The 10-year deal combines both companies' strengths and search platforms into a market competitor with a greater scale to fuel development in search and search advertising. The companies are promising more relevant answers for consumers, more value for advertisers, better results for Web publishers, and even increased innovation and efficiency across the Internet.

Yahoo CEO Carol Bartz said the agreement comes with "boatloads of value" for Yahoo, its users, and the search industry. She believes it establishes the foundation for a new era of Internet innovation and development.

"Users will continue to experience search as a vital part of their Yahoo experiences and will enjoy increased innovation, thanks to the scale and resources this deal provides," Bartz said. "Advertisers will also benefit from scale and enjoy greater ease of use and efficiencies working with a single platform and sales team for premium advertisers. Finally, this deal will help us increase our investments in priority areas in winning audience properties, display advertising capabilities, and mobile experiences."

The Nitty-Gritty Details

Under the terms of the deal, Microsoft will acquire an exclusive 10-year license to Yahoo's core search technologies, and Microsoft will have the ability to integrate Yahoo search technologies into its existing Web search platforms.

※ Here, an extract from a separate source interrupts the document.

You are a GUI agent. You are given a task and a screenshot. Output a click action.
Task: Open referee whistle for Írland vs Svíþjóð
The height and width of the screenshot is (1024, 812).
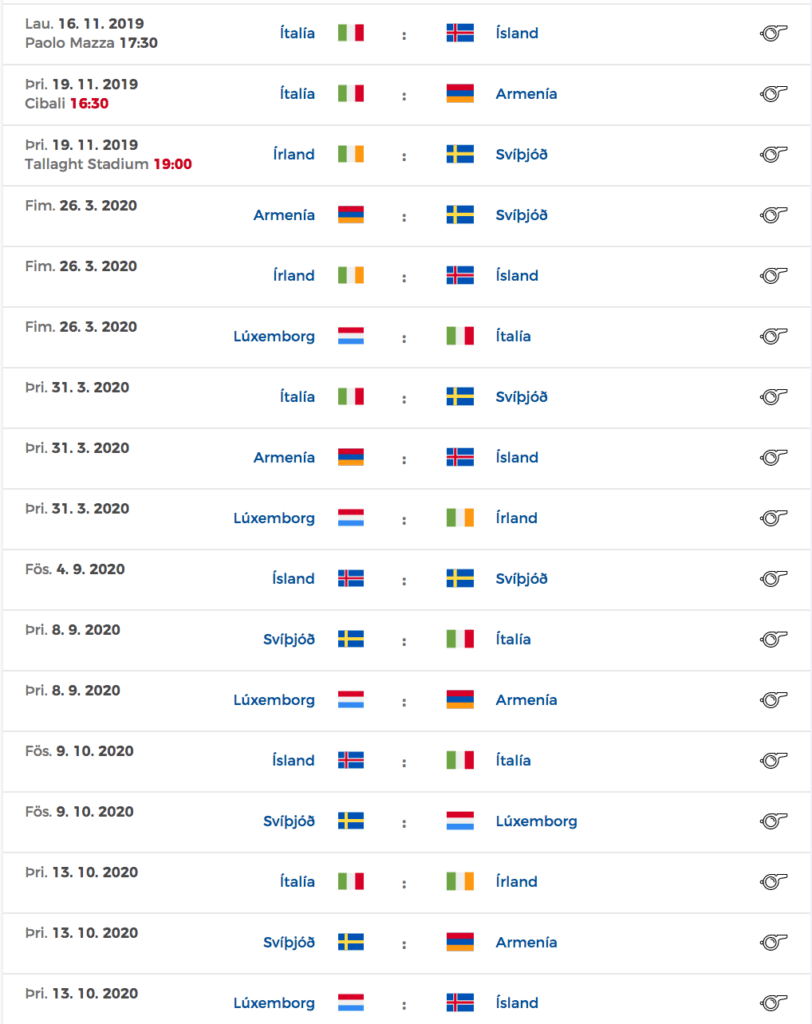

Microsoft's Bing will be the exclusive algorithmic search and paid search platform for Yahoo sites. Yahoo will continue to use its technology and data in other areas of its business, such as enhancing display-advertising technology.

Self-serve advertising for both companies will be fulfilled by Microsoft's AdCenter platform, and prices for all search ads will continue to be set by AdCenter's automated auction process. Each company will maintain its own display advertising business and sales force.

"Through this agreement with Yahoo, we will create more innovation in search, better value for advertisers and real consumer choice in a market currently dominated by a single company," said Microsoft CEO Steve Ballmer. "Success in search requires both innovation and scale. With our new Bing search platform, we've created breakthrough innovation and features. This agreement with Yahoo will provide the scale we need to deliver even more rapid advances in relevancy and usefulness. Microsoft and Yahoo know there's so much more that search could be. This agreement gives us the scale and resources to create the future of search."

The Advertising Front

Microsoft will compensate Yahoo through a revenue-sharing agreement on traffic generated on Yahoo's network of owned and operated (O&O) and affiliate sites. Microsoft will also guarantee Yahoo's O&O revenue per search (RPS) in each country for the first 18 months following initial implementation in that country.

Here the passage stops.